§ **TASK TO COMPLETE**
The answer must consist of every line from the data that holds "Open".

Collected data entries:
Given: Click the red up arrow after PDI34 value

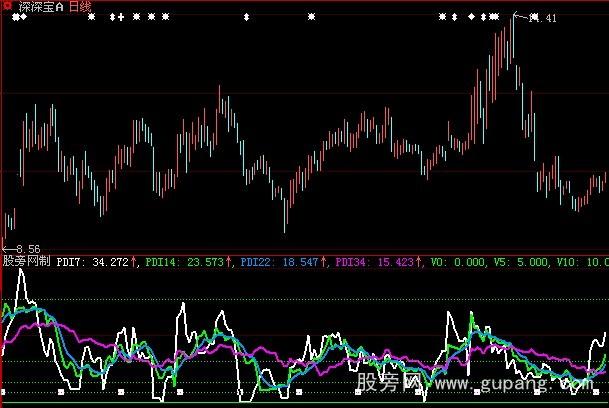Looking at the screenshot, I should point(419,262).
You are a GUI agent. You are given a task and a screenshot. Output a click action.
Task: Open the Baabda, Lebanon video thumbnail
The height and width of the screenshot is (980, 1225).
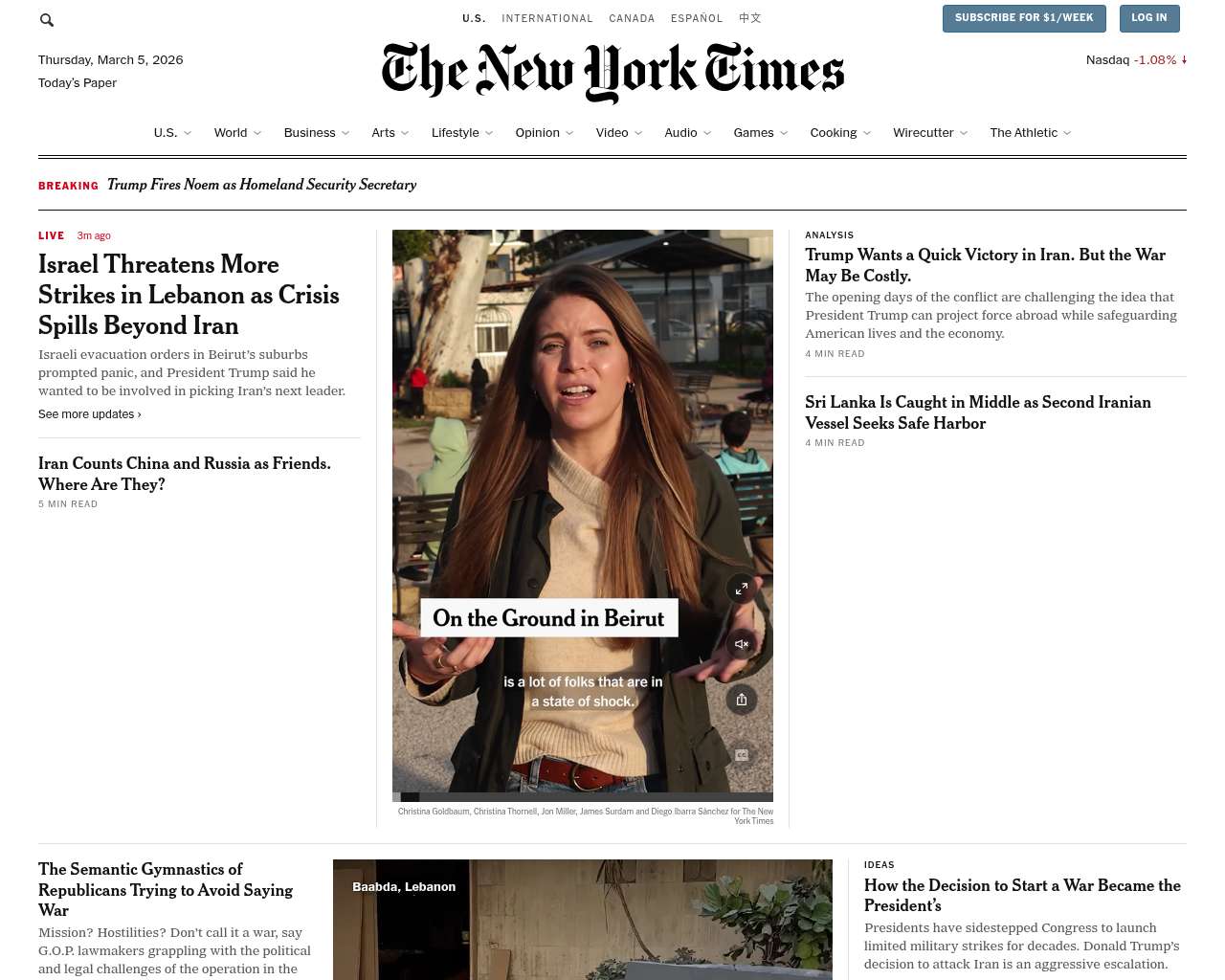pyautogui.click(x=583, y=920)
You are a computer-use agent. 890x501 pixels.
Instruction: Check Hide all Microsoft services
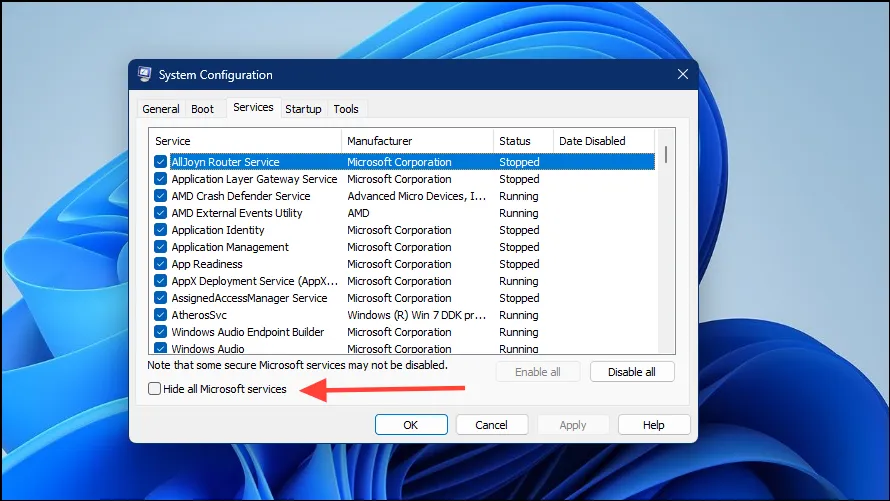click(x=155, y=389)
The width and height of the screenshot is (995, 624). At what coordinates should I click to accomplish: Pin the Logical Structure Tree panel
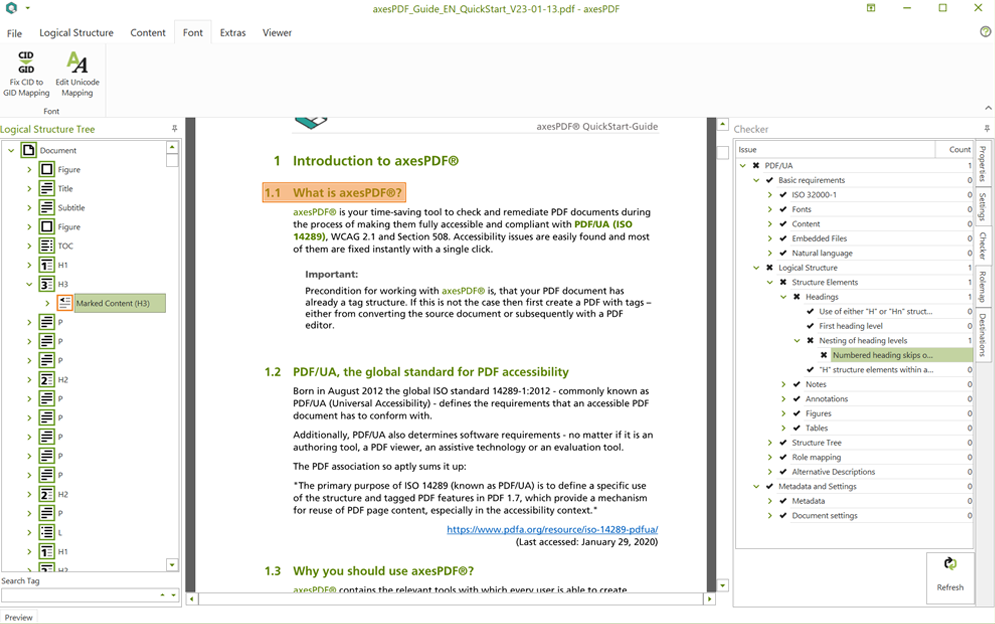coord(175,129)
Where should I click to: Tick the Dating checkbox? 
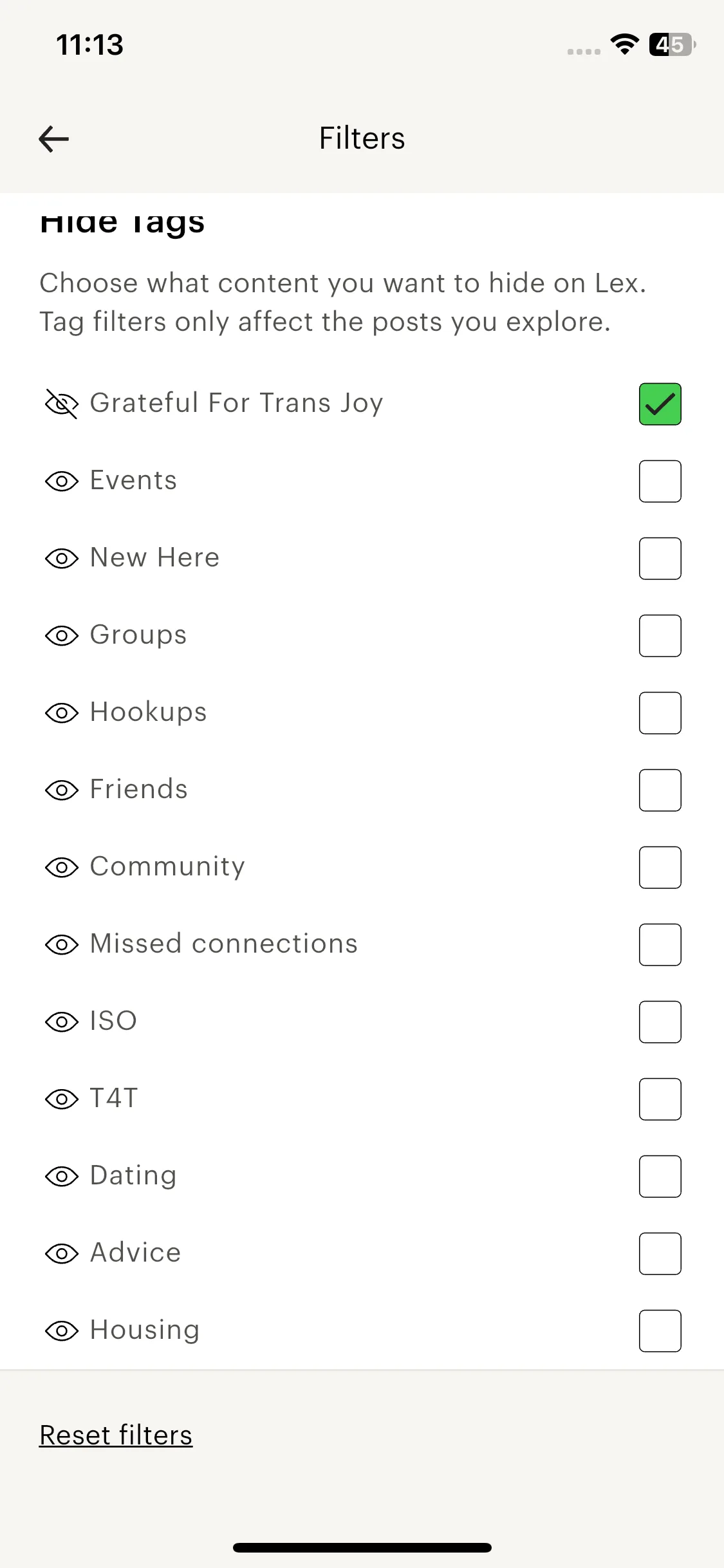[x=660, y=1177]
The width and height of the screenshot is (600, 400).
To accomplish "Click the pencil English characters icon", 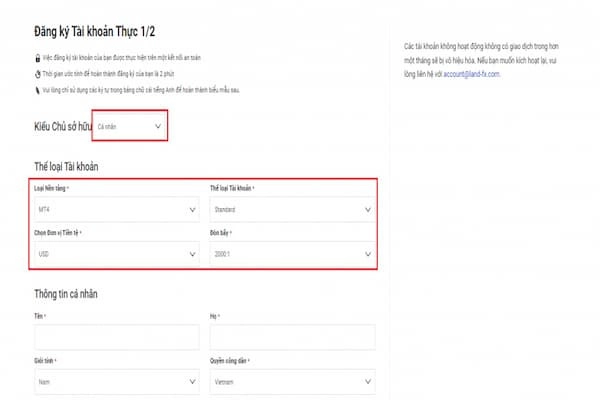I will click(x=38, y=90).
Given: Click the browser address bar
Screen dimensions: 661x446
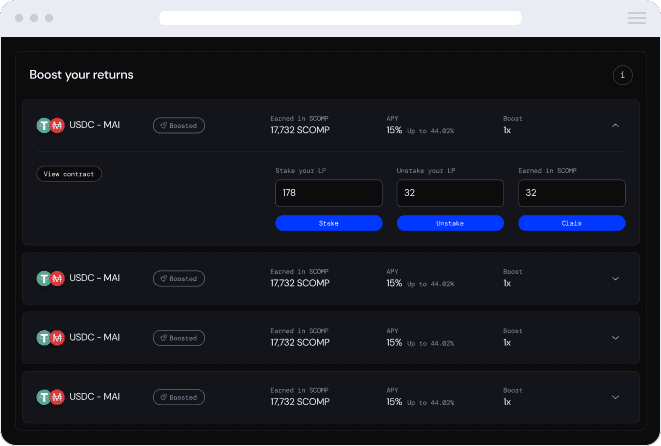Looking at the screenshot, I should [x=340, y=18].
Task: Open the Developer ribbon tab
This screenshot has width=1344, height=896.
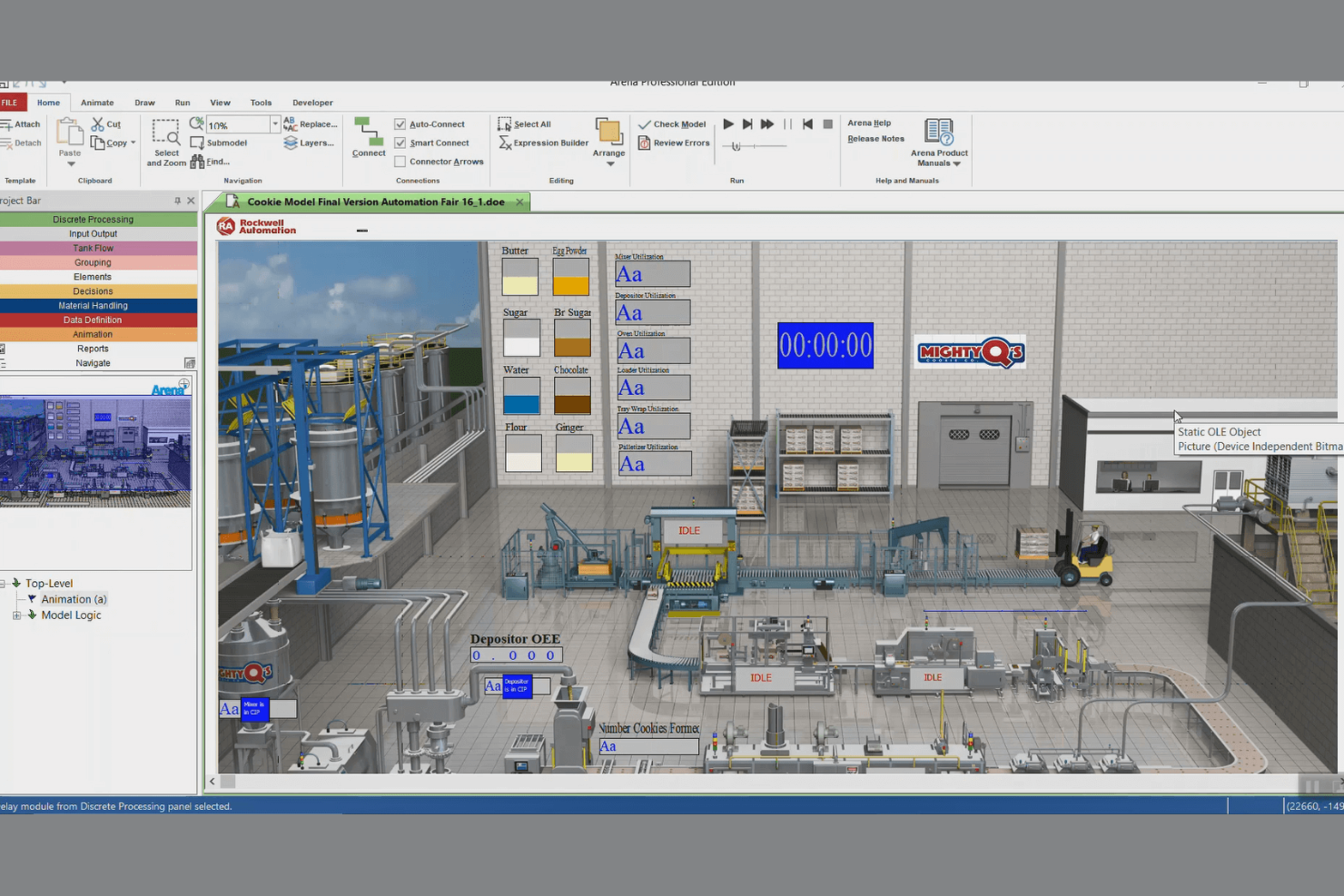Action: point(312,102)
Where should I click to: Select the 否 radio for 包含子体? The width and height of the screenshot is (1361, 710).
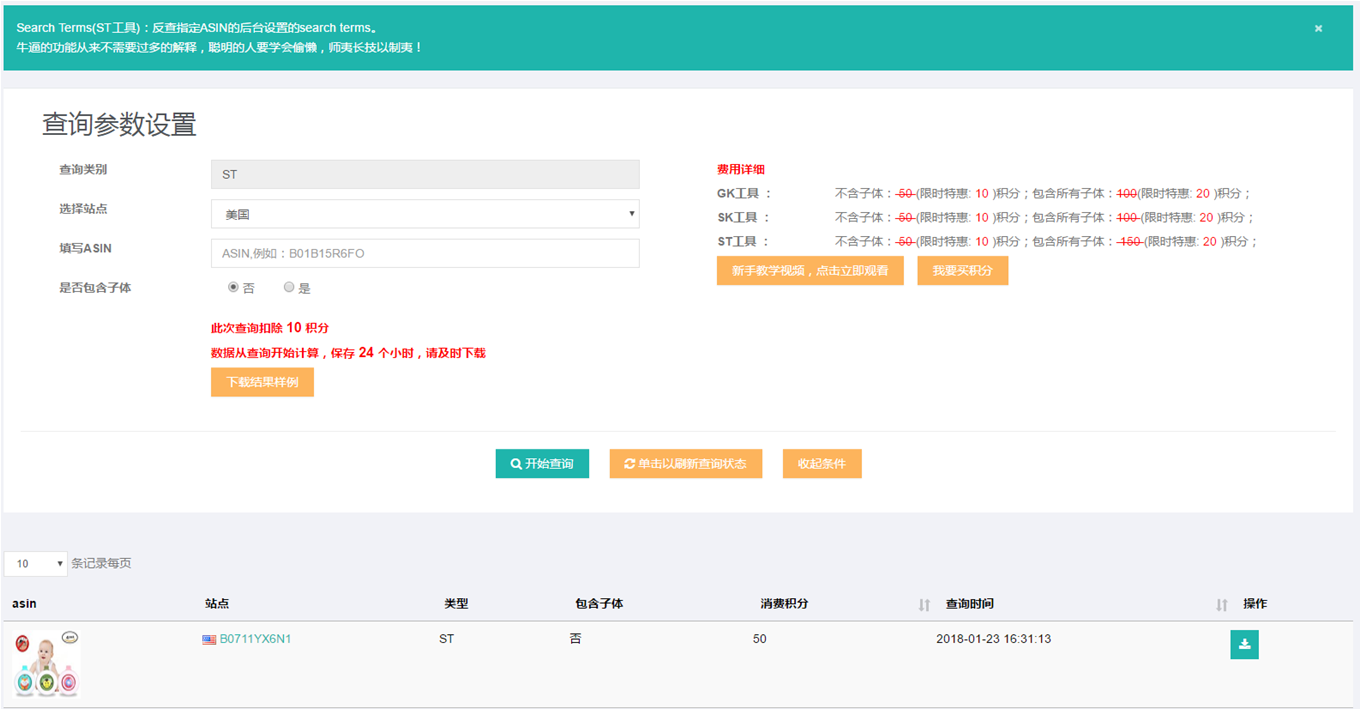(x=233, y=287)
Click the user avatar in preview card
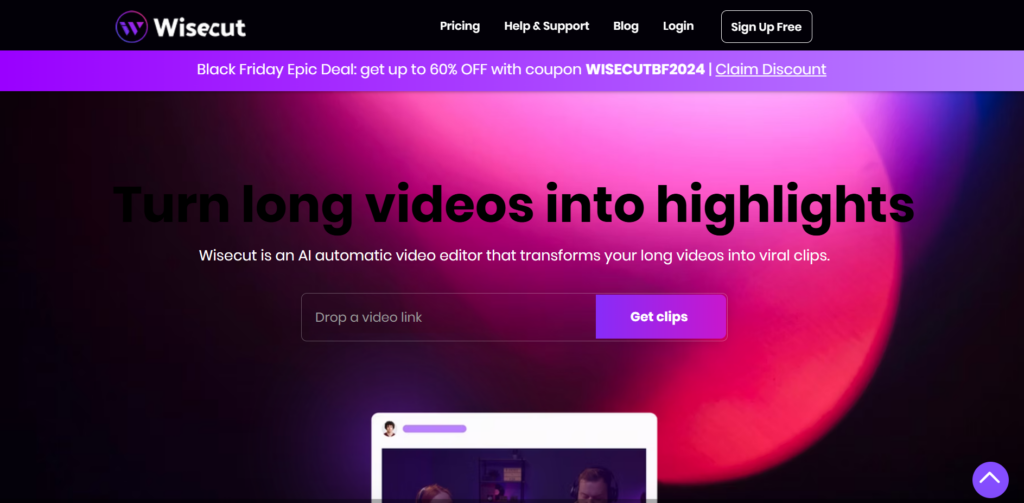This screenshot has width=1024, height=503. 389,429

§ **TASK RESULT**
Task: Open the Baabda, Lebanon video thumbnail
Task: Open the Developer ribbon tab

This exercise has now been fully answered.